Given the Cayman Islands' status as a leading offshore financial centre and home to a very significant number of corporate investment vehicles, as with all other financial centres (both on and offshore), it is perhaps inevitable that there will be some cases, from time to time, where investors in a Cayman company have been the victims of a fraud. And in some of those cases, the picture painted on the basis of the (then undiscovered) fraud is likely to have been what persuaded investors to subscribe.

In such a case, once the fraud has been discovered, it is unlikely to be very long before the company is put into liquidation. But the issue for shareholders who were led to invest in the company on that basis has been whether, once it is put into liquidation, they continue to have a viable claim against it for misrepresentation.

That issue had remained undecided in the Cayman Islands until the recent decision of the Grand Court in Re HQP Corporation Ltd (in Official Liquidation) 1. In that case, Doyle J was required to decide whether the "Rule in Houldsworth" – laid down by the English House of Lords almost 150 years ago in Houldsworth v City of Glasgow Bank 2, to the effect that a shareholder could not sue the company on such a claim once the winding up order had been made – should be applied in the Cayman Islands.

Although the Cayman courts have long-recognised that English common law was received into these Islands no later than 1865, such that Houldsworth cannot possibly have formed part of Cayman Islands common law, it is nonetheless common for English decisions since 1865, particularly at an appellate level, to be treated as persuasive and be followed by the Cayman courts, at least where there are no clear reasons to do otherwise. Doyle J thus considered in detail the judicial and academic treatment which the Rule in Houldsworth has received over time in England and various Commonwealth jurisdictions.

Doyle J observed inter alia that the Rule in Houldsworth has been overridden by statute in the UK, other courts across the Commonwealth have declined to follow it, and it has attracted criticism from various quarters. Moreover, the Judge considered that to apply the Rule in Houldsworth would be to introduce an inappropriate restriction on the breadth of section 139(1) of the Companies Act, which prescribes what debts will be admissible to proof against the company in liquidation. He thus firmly declined to do so.

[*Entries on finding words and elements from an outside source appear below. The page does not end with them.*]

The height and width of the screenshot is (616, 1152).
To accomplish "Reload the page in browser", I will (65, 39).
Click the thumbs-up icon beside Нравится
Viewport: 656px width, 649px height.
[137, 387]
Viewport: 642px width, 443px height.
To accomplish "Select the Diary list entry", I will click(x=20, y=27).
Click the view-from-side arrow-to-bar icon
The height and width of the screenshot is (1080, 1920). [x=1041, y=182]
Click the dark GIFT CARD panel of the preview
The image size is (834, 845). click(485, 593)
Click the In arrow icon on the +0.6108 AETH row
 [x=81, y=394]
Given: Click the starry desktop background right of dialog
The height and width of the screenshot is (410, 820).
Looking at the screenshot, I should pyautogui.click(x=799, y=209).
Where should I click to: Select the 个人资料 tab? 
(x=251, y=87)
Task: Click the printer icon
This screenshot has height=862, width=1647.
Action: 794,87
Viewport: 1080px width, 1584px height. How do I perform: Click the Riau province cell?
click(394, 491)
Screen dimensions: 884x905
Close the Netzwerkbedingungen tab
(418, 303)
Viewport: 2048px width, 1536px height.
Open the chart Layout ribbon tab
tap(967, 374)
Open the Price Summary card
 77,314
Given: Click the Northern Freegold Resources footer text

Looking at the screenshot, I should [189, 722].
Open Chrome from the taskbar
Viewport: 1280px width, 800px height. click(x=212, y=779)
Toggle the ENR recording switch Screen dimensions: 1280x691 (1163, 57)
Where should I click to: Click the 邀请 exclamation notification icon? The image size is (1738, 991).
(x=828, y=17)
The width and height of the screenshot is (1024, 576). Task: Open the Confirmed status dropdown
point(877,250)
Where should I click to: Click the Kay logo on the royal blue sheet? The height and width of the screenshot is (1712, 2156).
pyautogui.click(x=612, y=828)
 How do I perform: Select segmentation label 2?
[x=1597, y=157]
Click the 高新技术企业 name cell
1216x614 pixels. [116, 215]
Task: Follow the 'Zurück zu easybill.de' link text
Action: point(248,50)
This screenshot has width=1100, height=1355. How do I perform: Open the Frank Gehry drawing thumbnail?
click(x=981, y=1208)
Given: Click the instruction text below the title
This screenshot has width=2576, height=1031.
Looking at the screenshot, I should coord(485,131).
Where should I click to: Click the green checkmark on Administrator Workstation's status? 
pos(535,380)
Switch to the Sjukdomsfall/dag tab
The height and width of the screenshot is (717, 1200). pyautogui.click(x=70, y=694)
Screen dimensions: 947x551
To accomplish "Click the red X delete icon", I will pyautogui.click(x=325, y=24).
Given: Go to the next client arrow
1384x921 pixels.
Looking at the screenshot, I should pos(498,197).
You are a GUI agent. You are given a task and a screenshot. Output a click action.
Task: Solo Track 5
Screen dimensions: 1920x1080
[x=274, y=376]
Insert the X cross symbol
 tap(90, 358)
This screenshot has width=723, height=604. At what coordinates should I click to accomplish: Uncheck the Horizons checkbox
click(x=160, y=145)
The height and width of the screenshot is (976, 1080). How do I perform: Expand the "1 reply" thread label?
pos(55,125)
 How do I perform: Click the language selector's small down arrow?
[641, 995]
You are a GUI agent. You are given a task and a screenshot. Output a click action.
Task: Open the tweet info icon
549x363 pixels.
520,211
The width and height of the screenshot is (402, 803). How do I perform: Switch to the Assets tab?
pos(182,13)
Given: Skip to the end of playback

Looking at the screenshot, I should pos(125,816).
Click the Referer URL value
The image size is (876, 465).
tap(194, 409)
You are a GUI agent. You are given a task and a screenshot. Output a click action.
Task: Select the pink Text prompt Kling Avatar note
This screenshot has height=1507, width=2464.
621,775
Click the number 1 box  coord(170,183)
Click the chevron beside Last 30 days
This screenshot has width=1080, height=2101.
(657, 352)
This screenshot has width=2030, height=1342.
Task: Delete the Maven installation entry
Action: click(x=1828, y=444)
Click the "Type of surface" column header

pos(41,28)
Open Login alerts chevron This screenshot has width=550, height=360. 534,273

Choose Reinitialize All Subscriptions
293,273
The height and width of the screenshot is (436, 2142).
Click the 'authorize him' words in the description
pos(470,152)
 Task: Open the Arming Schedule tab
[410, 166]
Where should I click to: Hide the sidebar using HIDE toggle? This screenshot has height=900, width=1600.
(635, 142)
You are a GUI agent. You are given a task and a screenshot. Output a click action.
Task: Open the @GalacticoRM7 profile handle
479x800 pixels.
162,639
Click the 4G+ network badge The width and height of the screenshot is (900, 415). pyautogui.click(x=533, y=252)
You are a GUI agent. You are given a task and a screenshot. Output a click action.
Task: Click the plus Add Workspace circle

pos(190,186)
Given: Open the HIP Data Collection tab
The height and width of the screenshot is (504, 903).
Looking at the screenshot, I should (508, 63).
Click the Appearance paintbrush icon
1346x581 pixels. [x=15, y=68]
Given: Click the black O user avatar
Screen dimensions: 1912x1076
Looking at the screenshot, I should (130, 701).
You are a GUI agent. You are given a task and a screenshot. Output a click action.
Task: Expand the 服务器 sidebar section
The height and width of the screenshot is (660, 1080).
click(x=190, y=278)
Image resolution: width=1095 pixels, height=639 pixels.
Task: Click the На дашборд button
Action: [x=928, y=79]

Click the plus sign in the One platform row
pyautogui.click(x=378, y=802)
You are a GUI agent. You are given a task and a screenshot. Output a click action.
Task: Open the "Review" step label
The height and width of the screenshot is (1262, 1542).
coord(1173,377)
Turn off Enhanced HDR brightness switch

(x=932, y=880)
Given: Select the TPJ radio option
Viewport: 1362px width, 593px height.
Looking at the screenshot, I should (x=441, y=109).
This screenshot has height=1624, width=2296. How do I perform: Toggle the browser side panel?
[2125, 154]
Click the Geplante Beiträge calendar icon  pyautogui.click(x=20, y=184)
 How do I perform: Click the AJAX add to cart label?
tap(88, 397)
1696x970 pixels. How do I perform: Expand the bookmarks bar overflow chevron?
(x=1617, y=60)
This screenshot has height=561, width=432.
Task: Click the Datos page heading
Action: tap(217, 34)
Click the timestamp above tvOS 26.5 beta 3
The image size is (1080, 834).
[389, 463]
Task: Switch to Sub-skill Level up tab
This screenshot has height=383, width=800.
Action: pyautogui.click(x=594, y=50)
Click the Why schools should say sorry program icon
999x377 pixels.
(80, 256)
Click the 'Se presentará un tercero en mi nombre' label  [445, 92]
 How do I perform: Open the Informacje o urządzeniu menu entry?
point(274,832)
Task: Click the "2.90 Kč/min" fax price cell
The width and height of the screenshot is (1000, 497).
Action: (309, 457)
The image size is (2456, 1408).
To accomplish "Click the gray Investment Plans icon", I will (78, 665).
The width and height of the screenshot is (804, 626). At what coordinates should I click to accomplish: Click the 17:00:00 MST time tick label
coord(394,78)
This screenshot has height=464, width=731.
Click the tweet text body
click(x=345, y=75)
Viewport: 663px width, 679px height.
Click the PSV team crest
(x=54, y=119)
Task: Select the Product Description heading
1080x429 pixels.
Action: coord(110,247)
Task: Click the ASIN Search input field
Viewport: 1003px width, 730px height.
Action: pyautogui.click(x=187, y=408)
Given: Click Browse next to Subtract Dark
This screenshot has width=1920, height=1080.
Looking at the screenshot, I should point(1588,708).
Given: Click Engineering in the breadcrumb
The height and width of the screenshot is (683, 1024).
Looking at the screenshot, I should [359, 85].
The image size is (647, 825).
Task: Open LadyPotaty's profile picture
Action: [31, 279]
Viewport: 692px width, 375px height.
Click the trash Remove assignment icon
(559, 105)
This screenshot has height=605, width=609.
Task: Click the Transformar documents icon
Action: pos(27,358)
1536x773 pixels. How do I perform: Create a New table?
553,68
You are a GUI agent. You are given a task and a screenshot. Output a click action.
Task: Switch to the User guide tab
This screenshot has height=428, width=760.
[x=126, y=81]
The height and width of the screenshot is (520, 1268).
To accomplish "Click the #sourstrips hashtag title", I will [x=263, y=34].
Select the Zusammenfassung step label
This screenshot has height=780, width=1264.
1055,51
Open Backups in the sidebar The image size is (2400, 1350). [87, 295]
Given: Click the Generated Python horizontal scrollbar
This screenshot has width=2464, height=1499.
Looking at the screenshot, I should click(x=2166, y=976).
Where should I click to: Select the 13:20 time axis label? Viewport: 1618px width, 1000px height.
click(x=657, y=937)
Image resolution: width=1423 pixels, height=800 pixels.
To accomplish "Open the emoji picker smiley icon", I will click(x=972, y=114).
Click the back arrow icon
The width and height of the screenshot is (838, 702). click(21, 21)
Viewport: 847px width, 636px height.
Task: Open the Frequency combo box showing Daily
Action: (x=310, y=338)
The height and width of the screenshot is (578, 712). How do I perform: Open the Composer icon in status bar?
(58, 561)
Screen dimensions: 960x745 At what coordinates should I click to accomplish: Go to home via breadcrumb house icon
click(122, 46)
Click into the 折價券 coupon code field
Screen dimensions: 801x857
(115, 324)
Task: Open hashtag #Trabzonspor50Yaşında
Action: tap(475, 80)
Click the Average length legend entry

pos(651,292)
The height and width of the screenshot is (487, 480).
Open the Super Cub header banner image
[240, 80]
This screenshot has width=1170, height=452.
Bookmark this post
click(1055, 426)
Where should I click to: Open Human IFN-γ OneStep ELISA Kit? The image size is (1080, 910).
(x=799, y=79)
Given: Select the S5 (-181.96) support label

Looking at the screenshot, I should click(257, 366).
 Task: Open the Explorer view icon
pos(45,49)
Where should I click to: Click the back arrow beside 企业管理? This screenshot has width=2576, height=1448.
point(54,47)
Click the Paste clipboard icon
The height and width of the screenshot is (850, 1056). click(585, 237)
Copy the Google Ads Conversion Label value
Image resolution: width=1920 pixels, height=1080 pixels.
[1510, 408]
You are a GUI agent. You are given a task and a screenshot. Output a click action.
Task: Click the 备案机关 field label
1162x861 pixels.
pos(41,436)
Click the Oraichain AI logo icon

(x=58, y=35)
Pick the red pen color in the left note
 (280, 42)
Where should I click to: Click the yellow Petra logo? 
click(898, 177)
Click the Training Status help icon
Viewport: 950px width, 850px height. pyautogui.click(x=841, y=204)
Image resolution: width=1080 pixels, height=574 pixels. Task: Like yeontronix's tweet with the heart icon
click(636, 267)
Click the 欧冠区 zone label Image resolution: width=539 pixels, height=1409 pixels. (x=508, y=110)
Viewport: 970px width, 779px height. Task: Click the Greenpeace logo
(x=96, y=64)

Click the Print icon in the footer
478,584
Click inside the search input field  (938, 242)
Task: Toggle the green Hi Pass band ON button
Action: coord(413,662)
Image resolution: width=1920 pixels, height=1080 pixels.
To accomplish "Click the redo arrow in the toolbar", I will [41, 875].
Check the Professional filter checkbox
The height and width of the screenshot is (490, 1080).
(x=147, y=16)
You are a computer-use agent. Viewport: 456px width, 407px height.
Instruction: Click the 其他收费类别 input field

The secondary issue which the Court then had to decide was how such claims would rank in the liquidation, and Doyle J concluded that they would rank as unsecured debts of the company.

Re HQP thus represents a very significant development under Cayman Islands law for unredeemed investor shareholders who have been the victims of a fraud. It immediately brings to mind Ponzi scheme cases (e.g. DD Growth Premium 2x Fund 3 and Weavering Macro Fixed Income Fund 4), which inherently involve balance sheet insolvency – since, although an unredeemed investor will have no interest in such a liquidation as shareholder, it may well be able to articulate a sound misrepresentation claim, in which case its failure to redeem before the liquidation commenced will not necessarily mean it is left behind to bear the full brunt of the fraud (a position that some forcefully argue is inequitable). It may instead be entitled to share in any distribution from the liquidation as an unsecured creditor in respect of that claim.

Footnotes

1. (unrep. 7 July 2023).

2. (1880) 5 App Cas. 317.

3. Appleby acted for the liquidators of the Fund in [2014] 2 CILR 316 (GC); [2015] 2 CILR 141 (CICA); [2017] 2 CILR 739 (PC).

4. Appleby acted for numerous custodians in their defence of voidable preference claims pursued by the Weavering liquidators.